Mux, Inc.
- Company type: Privately held company
- Industry: Streaming media
- Founded: 2015
- Founder: Jonathan Dahl, Steve Heffernan, Matthew McClure, Adam Brown
- Headquarters: San Francisco, California
- Products: Mux Data, Mux Video
- Website: mux.com

= Mux (company) =

American technology company

Mux is a video technology company headquartered in San Francisco, California. Mux focuses on video streaming infrastructure software and video performance analytics.

== History ==
Mux was founded in 2015 by Jonathan Dahl, Steve Heffernan, Matthew McClure, and Adam Brown.

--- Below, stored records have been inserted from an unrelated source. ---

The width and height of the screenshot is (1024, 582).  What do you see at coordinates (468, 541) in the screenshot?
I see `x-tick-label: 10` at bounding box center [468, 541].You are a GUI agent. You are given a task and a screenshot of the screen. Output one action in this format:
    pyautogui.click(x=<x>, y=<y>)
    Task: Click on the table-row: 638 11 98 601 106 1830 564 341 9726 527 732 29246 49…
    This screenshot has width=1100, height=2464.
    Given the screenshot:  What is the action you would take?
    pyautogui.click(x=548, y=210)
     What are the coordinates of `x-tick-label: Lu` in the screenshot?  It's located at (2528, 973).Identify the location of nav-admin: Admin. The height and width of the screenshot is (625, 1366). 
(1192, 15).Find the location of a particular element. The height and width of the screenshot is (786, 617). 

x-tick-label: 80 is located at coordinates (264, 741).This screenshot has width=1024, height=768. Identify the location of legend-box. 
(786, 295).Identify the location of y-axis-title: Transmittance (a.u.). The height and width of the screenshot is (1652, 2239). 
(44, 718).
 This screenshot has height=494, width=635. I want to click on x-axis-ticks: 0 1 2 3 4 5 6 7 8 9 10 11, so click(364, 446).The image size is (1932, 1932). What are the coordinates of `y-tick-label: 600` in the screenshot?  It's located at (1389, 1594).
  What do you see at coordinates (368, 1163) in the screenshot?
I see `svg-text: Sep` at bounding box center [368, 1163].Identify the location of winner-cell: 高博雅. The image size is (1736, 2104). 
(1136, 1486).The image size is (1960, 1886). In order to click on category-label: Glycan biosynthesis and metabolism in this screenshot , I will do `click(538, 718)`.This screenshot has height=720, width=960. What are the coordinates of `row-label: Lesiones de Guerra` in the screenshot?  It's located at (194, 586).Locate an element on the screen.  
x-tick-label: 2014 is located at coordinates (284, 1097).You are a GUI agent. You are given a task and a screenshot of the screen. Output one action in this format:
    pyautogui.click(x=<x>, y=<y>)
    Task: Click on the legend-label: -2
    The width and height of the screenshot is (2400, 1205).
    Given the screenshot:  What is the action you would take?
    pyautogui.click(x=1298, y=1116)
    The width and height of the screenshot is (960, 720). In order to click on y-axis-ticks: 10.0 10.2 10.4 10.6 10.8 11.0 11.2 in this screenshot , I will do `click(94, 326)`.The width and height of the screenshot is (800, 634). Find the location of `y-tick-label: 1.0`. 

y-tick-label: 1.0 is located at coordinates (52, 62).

Jonathan Dahl and Steve Heffernan are the founders of Zencoder, a cloud encoding company sold to Brightcove in 2012. The name “Mux” is short for “multiplexing,” a reference to combining multiple signals into one in digital media.

Mux has raised a total of $11.8m from Accel Partners, YCombinator, Lowercase Capital, Susa Ventures, SV Angel, and more. Mux is member of Heavybit and went through the YCombinator program in 2016.

Mux's first product was a quality of service (QoS) analytics platform to measure a viewer's experience while watching video. In 2018, Mux announced an API for video streaming using per-title encoding, a technique similar to that used by Netflix.